Review comments: clean up names, use correct param type, use gsl::as_bytes, etc.

adrianlizarraga · adrianlizarraga · commit 8aae19e8c7bc · 2024-05-23T18:14:05.000-07:00
diff --git a/onnxruntime/core/optimizer/double_qdq_pairs_remover.cc b/onnxruntime/core/optimizer/double_qdq_pairs_remover.cc
@@ -19,15 +19,17 @@ namespace onnxruntime {
 /// <param name="q_node">QuantizeLinear node</param>
 /// <param name="zp_data_type">Output parameter to store the zero-point data type</param>
 /// <returns>True if successfully extracted the zero-point data type</returns>
-static bool GetQNodeZeroPointType(const Graph& graph, const Node& q_node, /*out*/ int64_t& zp_data_type) {
+static bool GetQNodeZeroPointType(const Graph& graph, const Node& q_node,
+                                  /*out*/ ONNX_NAMESPACE::TensorProto_DataType& zp_data_type) {
   assert(q_node.OpType() == "QuantizeLinear");
   const auto input_defs = q_node.InputDefs();
 
   if (QDQ::InputIndex::ZERO_POINT_ID >= input_defs.size() || !input_defs[QDQ::InputIndex::ZERO_POINT_ID]->Exists()) {
     // If a zero_point input is absent, get the type from the "output_dtype" attribute or default to uint8.

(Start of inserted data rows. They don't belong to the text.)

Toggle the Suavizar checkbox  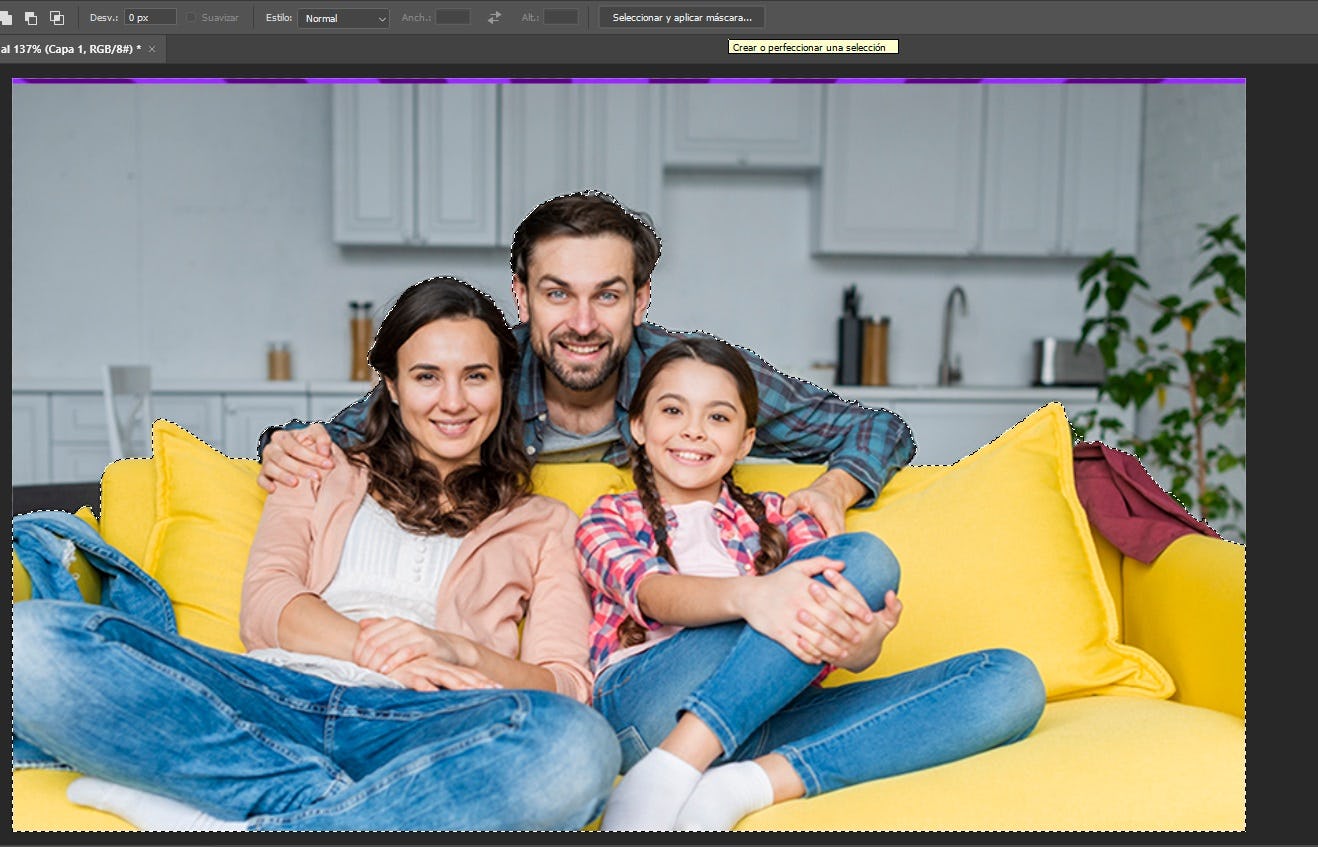coord(192,18)
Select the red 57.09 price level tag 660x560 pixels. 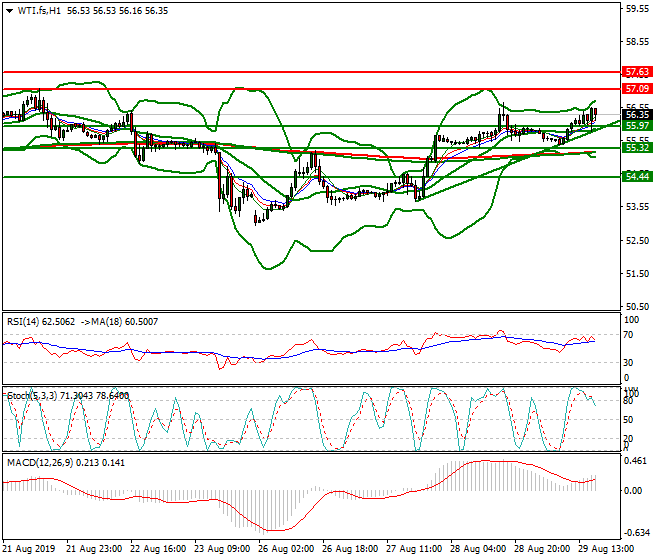point(637,89)
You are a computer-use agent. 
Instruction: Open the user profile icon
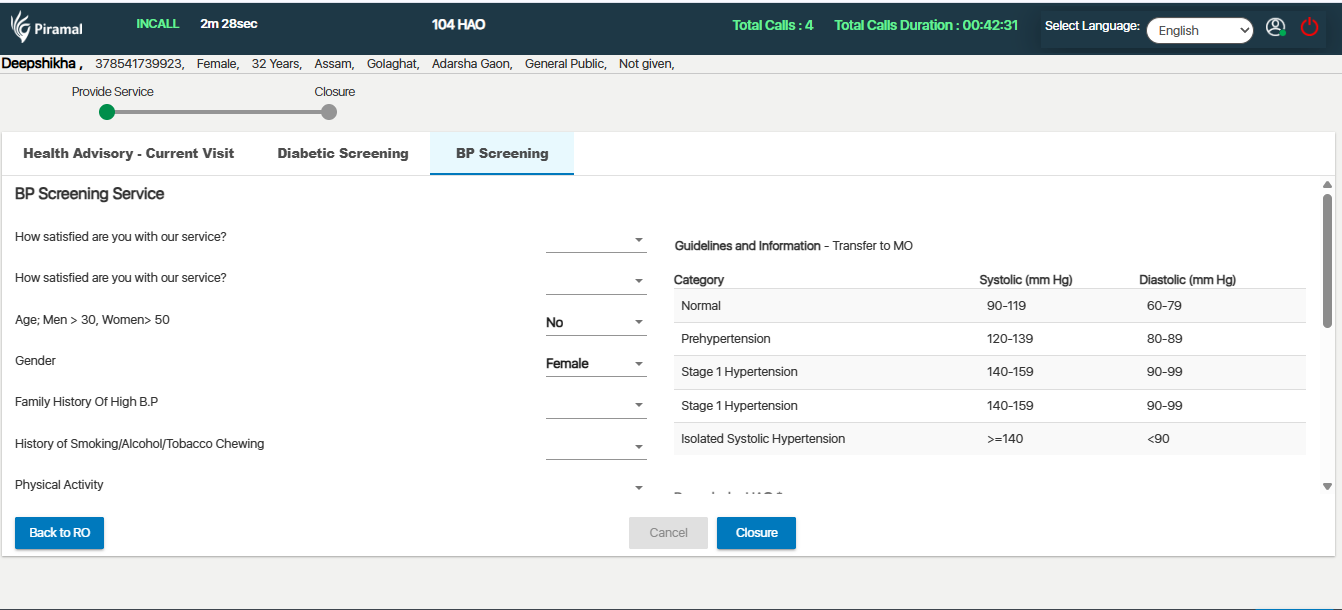pos(1275,28)
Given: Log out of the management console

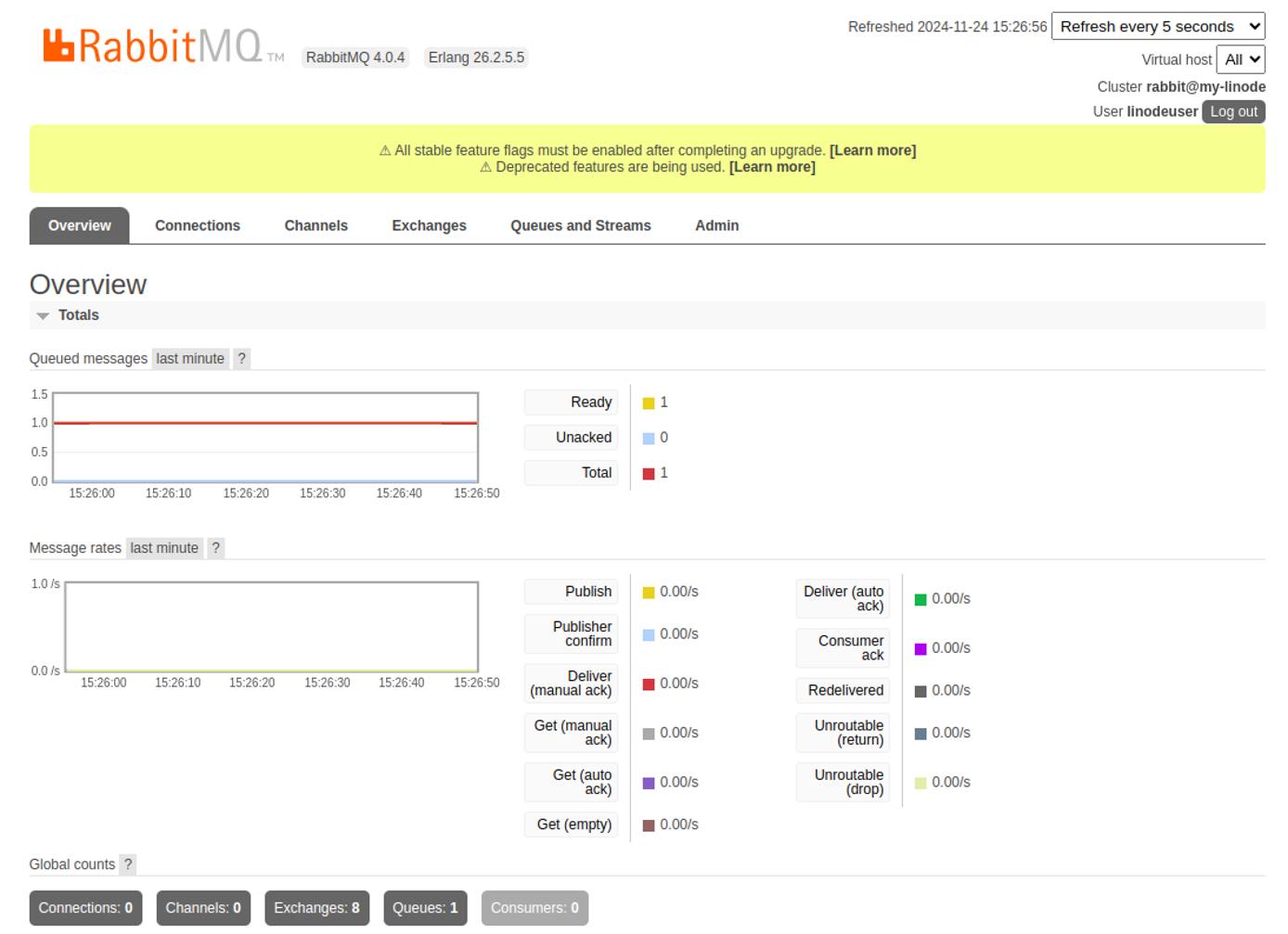Looking at the screenshot, I should 1233,111.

     // The "output_dtype" attribute was added in ONNX opset 21.
     const auto* attr = graph_utils::GetNodeAttribute(q_node, "output_dtype");
-    zp_data_type = attr != nullptr ? attr->i() : static_cast<int64_t>(ONNX_NAMESPACE::TensorProto_DataType_UINT8);
+    zp_data_type = attr != nullptr ? static_cast<ONNX_NAMESPACE::TensorProto_DataType>(attr->i())

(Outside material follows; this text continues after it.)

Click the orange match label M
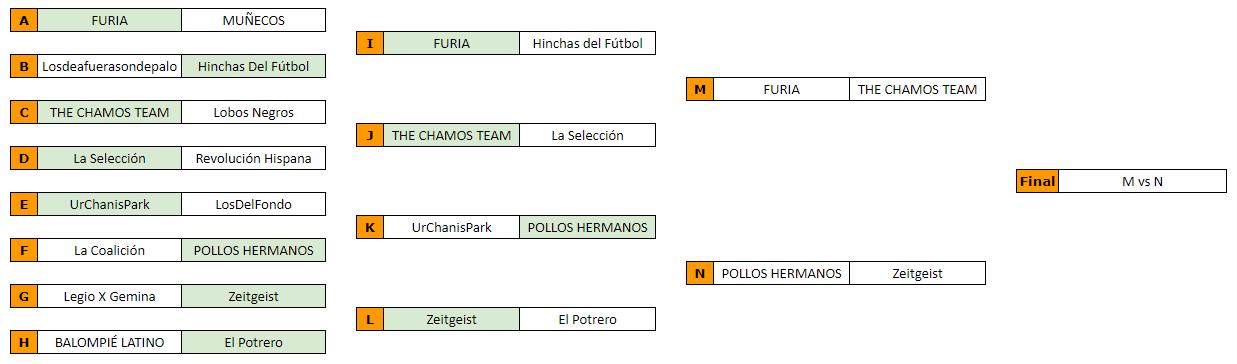The height and width of the screenshot is (364, 1237). [x=700, y=89]
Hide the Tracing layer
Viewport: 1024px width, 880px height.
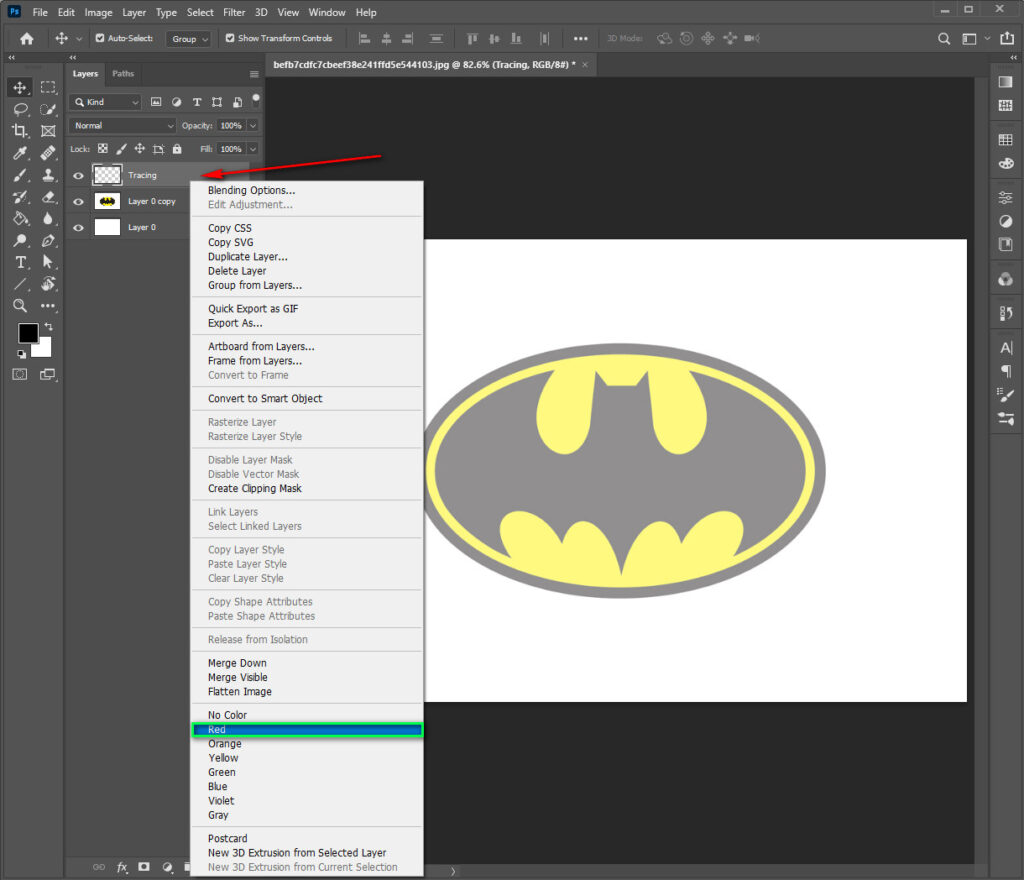(78, 175)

+                                   : ONNX_NAMESPACE::TensorProto_DataType_UINT8;
     return true;
   }
 
@@ -36,7 +38,7 @@ static bool GetQNodeZeroPointType(const Graph& graph, const Node& q_node, /*out*
     return false;
   }
 
-  zp_data_type = zp_proto->data_type();
+  zp_data_type = static_cast<ONNX_NAMESPACE::TensorProto_DataType>(zp_proto->data_type());
   return true;
 }
 
@@ -119,7 +121,7 @@ static bool FindNewZeroPointAndScale(const Graph& graph, const Node& node1, cons
 // for correctness.
 template <typename ZeroPointType>
 static bool RecomputeOuterQDQZeroPointAndScale(Graph& graph, Node& q1, const Node& dq1, const Node& q2,
-                                               gsl::span<Node*> dq2s) {
+                                               gsl::span<gsl::not_null<Node*>> dq2s) {
   if (dq2s.empty()) {
     return false;
   }
@@ -137,7 +139,7 @@ static bool RecomputeOuterQDQZeroPointAndScale(Graph& graph, Node& q1, const Nod
   ApplyNewInputValue(graph, q1, QDQ::InputIndex::SCALE_ID, new_scale);
   ApplyNewInputValue(graph, q1, QDQ::InputIndex::ZERO_POINT_ID, new_zero_point);
 
-  for (auto* dq2 : dq2s) {
+  for (gsl::not_null<Node*> dq2 : dq2s) {
     ApplyNewInputValue(graph, *dq2, QDQ::InputIndex::SCALE_ID, new_scale);
     ApplyNewInputValue(graph, *dq2, QDQ::InputIndex::ZERO_POINT_ID, new_zero_point);
   }
@@ -183,27 +185,27 @@ static bool TryReduceDoubleQDQSequence(Graph& graph, NodeIndex q1_index) {
     return false;
   }
 
-  int64_t quant_type = ONNX_NAMESPACE::TensorProto_DataType_UNDEFINED;
-  if (!GetQNodeZeroPointType(graph, *q1, quant_type)) {
+  auto q1_quant_type = ONNX_NAMESPACE::TensorProto_DataType_UNDEFINED;
+  if (!GetQNodeZeroPointType(graph, *q1, q1_quant_type)) {
     return false;
   }
 
   // Ensure that q2 is a Q operator, its output is not a graph output, and that its zero-point quantization type
   // is equal to q1's.
   NodeIndex q2_index = dq1->OutputEdgesBegin()->GetNode().Index();
   const Node* q2 = graph.GetNode(q2_index);
-  int64_t quant_type_2 = ONNX_NAMESPACE::TensorProto_DataType_UNDEFINED;
+  auto q2_quant_type = ONNX_NAMESPACE::TensorProto_DataType_UNDEFINED;
 
   if (q2 == nullptr ||
       q2->OpType() != "QuantizeLinear" ||
       graph.NodeProducesGraphOutput(*q2) ||
-      !GetQNodeZeroPointType(graph, *q2, quant_type_2) ||
-      quant_type != quant_type_2) {
+      !GetQNodeZeroPointType(graph, *q2, q2_quant_type) ||
+      q1_quant_type != q2_quant_type) {
     return false;
   }
 
   // All of q2's children should be DQ nodes with zero-point and scale values equal to those of q2.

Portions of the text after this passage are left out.